** Information **
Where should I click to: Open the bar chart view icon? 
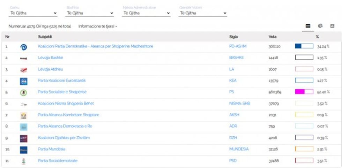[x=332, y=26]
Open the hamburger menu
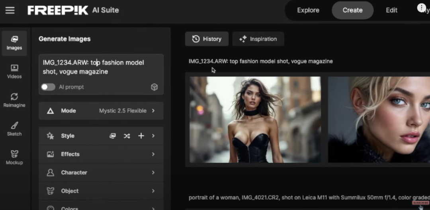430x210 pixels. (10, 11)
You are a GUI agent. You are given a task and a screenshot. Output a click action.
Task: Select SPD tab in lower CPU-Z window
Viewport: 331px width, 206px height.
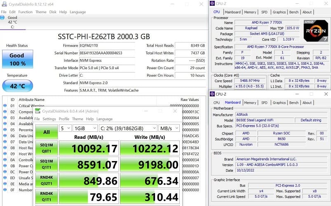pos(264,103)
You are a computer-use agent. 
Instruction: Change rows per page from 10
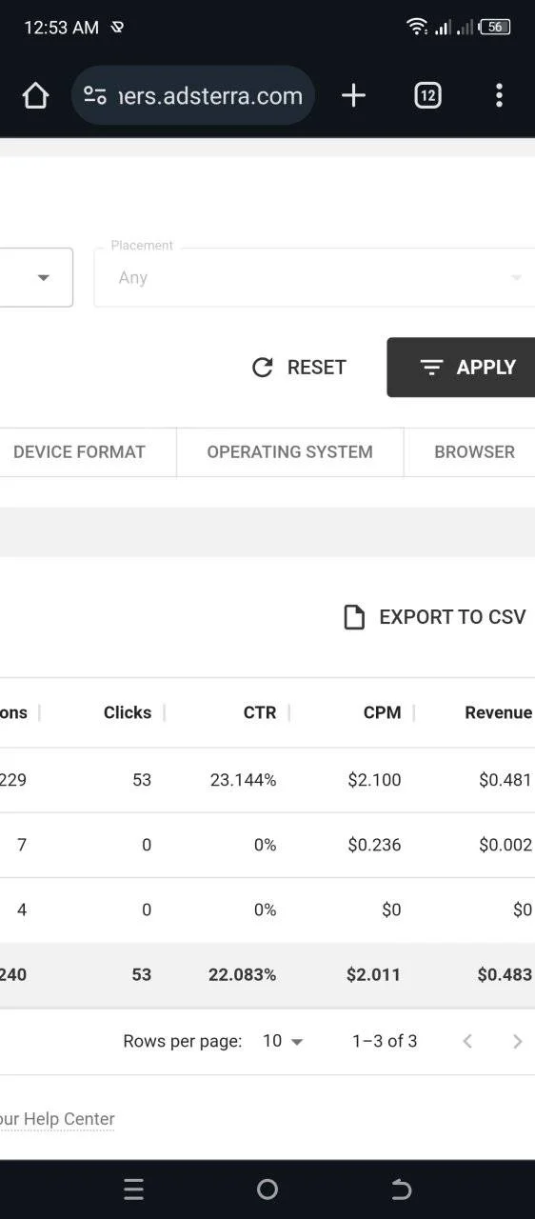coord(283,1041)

** Instructions to follow **
Please go through the data above and copy each line that has the word "agent".

** Task response **
You are a GUI agent. You are given a task and a screenshot. Output a click action.
You are a computer-use agent. 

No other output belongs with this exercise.